All that Mr Justice Colton had to decide regarding the amalgamation of Portora and the Collegiate was whether John O’Dowd had lost the run of himself. Legally speaking, it was none of his business whether the education minister had in fact made the right call, yet it is still obvious from the judgment that he did. 
The cold, hard reality for the Collegiate is that amalgamation was a fait accompli a long time ago. The seed was sown by the publication of Sir George Bain’s report “Schools for the Future” back in 2006, setting the bar at a minimum 600 pupils. The Department of Education refused Portora’s request for a new school build on that basis and met with the Collegiate in April 2007 to begin discussions about amalgamation. In 2009 the Sustainable Schools Policy effectively signed the death warrant of both schools as separate entities, imposing a duty upon their respective boards to deliver minimum levels of curriculum provision. Both Portora and the Collegiate fell short of the requirements at Key Stage Four.
The Collegiate leadership quite legitimately feel they know what’s best for selected girls in Fermanagh, but the government’s remit is wider than that and, if ever, the time to obtain a judicial review was seven years ago.
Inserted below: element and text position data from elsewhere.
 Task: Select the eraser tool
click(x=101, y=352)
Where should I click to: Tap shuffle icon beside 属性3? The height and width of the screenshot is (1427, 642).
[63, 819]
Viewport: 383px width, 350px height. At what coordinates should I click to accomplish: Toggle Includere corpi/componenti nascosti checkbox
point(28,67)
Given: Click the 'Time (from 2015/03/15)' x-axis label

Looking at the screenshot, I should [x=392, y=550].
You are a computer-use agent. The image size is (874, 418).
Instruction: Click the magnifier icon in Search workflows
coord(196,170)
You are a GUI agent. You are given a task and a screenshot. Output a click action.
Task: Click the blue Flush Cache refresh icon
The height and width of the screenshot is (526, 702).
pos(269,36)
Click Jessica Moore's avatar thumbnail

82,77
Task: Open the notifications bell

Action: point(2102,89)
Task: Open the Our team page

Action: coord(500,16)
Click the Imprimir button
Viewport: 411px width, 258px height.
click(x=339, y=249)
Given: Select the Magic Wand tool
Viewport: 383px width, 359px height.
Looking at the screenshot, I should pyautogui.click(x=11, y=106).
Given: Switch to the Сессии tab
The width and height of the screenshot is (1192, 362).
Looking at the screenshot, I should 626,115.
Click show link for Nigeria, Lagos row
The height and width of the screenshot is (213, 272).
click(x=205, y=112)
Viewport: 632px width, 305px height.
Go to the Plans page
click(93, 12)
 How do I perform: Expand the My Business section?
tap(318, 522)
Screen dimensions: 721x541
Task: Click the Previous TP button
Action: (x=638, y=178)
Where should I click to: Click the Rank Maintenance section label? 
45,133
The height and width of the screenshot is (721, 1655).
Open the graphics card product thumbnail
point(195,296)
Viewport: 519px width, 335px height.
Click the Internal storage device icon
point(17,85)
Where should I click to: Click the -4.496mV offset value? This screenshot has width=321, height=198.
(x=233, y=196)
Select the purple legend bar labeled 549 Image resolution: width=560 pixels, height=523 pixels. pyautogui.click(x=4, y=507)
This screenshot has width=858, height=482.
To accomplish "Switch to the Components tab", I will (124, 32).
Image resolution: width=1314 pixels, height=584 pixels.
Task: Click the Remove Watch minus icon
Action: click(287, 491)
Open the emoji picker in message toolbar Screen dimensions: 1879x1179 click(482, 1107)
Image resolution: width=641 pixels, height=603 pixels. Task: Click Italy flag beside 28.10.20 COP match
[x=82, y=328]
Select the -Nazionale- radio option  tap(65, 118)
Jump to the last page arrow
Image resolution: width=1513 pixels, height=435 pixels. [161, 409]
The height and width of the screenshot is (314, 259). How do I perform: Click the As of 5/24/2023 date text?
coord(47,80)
Mr O’Dowd’s decision followed the established policy and Mr Justice Colton had solid grounds to leave it be. 
The 59-page written judgment, however, is a lot more revealing than that. With the exception that the judge thought more enquiry could have been made into the logistics of the temporary split site arrangement, he dismissed the Collegiate’s arguments emphatically. In the Collegiate’s defence, perhaps it was the confined legal territory in which they had to frame their submissions that contributed to the overall case against amalgamation seeming weak and conflicted.
They pointed to the delay in the Devenish school build when that was largely caused by a finance policy that has since been scrapped. They explained at length that Devenish enrolment was perilously low because parents chose to send their children to schools outside Fermanagh, when the most obvious factor in that phenomenon was the earlier-lamented lack of new build. They argued that reducing grammar places would not increase numbers at Devenish in any case, but unsurprisingly failed to convince the judge that enrolment levels either side of a selective see-saw went up and down entirely of their own volition.
They posited that a new school might never be built when the project was already in train and, as the judge said, a failure to come up with the money would be “contrary to all policy decisions made to date”, “nothing short of a scandal” and “a serious breach of faith”. They warned about traffic chaos in the meantime, when it did not necessarily follow that large numbers of pupils would be moving between schools on a daily basis. They decried a potential funding deficit that would only be relevant if existing pupils had to leave, which they don’t. They suggested that there would be less sharing of courses across the sectors through the Fermanagh Learning Community, a “somewhat disingenuous” point given that sharing was very limited in any case, that it was self-evident that a closed school could not collaborate with other schools and that the purpose of amalgamation, i.e. to achieve minimum levels of course provision, effectively cancelled out the need for the FLC.
However the judge reserved most of his criticism for the Collegiate’s mis-characterisation of the Fermanagh Protestant Board of Education, the de facto owner of Portora’s lands and buildings with a minority presence on its board of governors. “To use Mr Scoffield QC’s colourful phrase the FPBE has been presented as some sort of Protestant Taliban intent on exercising a sinister role over the proposed new school.” The judge found that in fact the FPBE has shown leadership and that it is motivated by the best interests of students in the Fermanagh area, holding the school assets exclusively for educational rather than religious benefit. Certainly Old Portorans of a vintage would agree that religion of any sort is a rather pale thread in the rich tapestry of school life there (especially when they recall their music teacher’s tendency to drift into Theme From Superman during assembly).  
The Collegiate’s final roll of the dice in this vein was their argument that the name “Royal” would deter Nationalist or Catholic children from the new school. This may technically be true in some quarters but it is fatally devalued by the reality that Portora currently attracts more than twice the number of Catholics than the Collegiate.
It seems to have been clear to Mr Justice Colton, and to most people viewing at arm’s length, that the fuel behind this dispute is not so much traffic concerns and learning communities and dry legislative frameworks. It is the “huge emotional impact on all those associated with the schools” including past pupils. It is the “strong loyalties which will be resistant to change”. In the case of the Collegiate, it is the perception that this amounts to a ‘takeover’ because Portora has the better site.
Whatever the challenges the next few years bring, the sincere hope of everyone involved must surely be that future generations of girls and boys flourish in those magnificent grounds with a state of the art new school perched atop the hill. Will those children regret the closed chapter of other people’s history? I doubt it.    
*A family member is involved in these issues but these views are my own.